### Listing
____________________
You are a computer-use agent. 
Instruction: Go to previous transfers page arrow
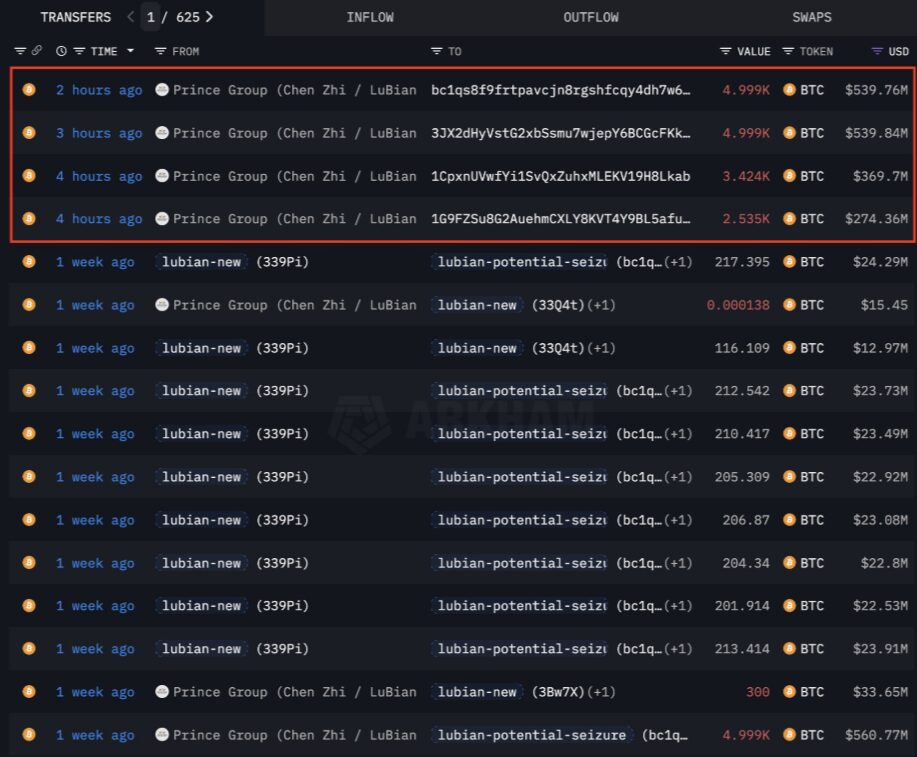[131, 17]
____________________
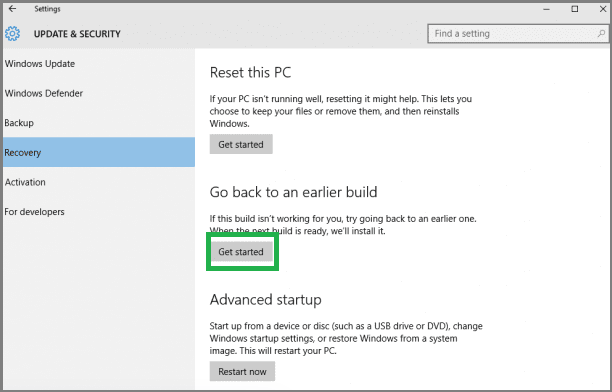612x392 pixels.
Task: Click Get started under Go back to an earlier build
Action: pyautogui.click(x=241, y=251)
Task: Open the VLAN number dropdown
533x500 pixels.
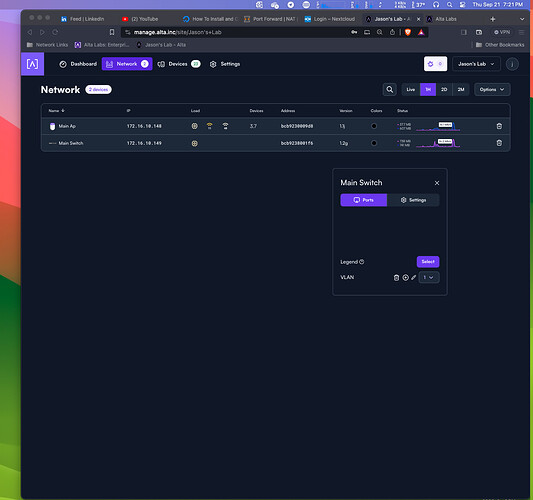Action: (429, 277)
____________________
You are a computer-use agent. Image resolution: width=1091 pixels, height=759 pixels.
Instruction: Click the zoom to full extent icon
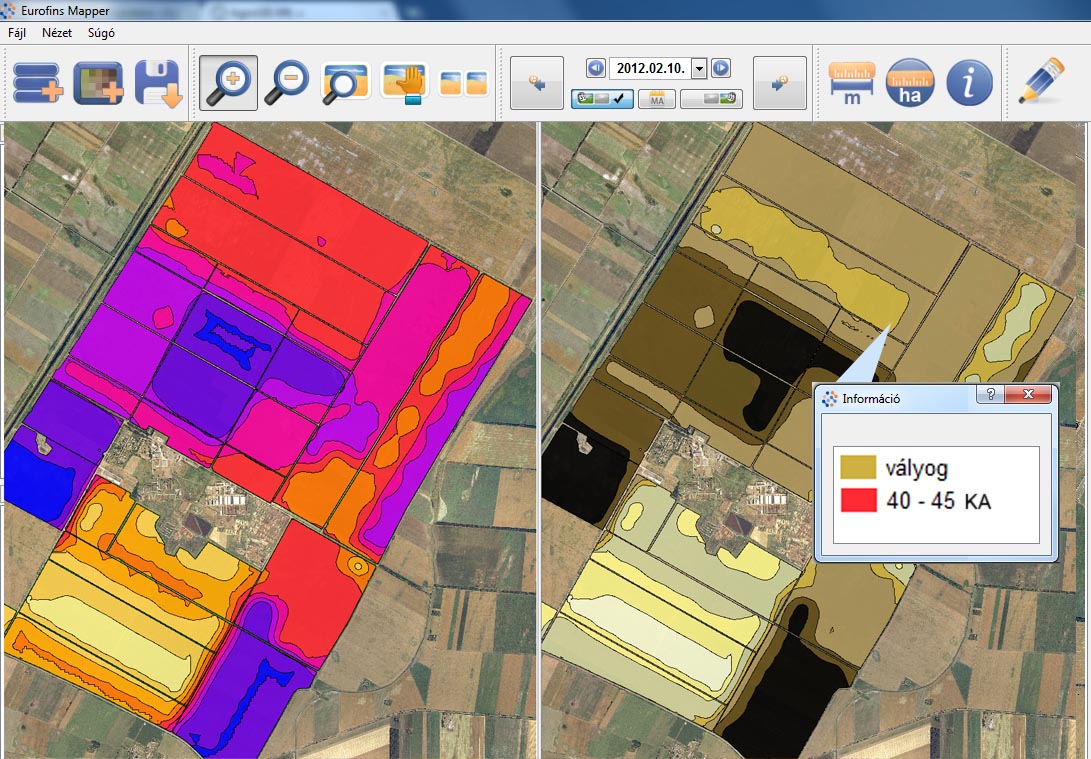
____________________
### Prompt
Format as a numbered list the lines beginning with the one that contains "Task: Open the VLAN number dropdown" and ending with the one that contains "Action: (429, 277)", both included, skipping any blank lines. Leave the pictures out of the list.

### Written reply
1. Task: Open the VLAN number dropdown
2. 533x500 pixels.
3. Action: (429, 277)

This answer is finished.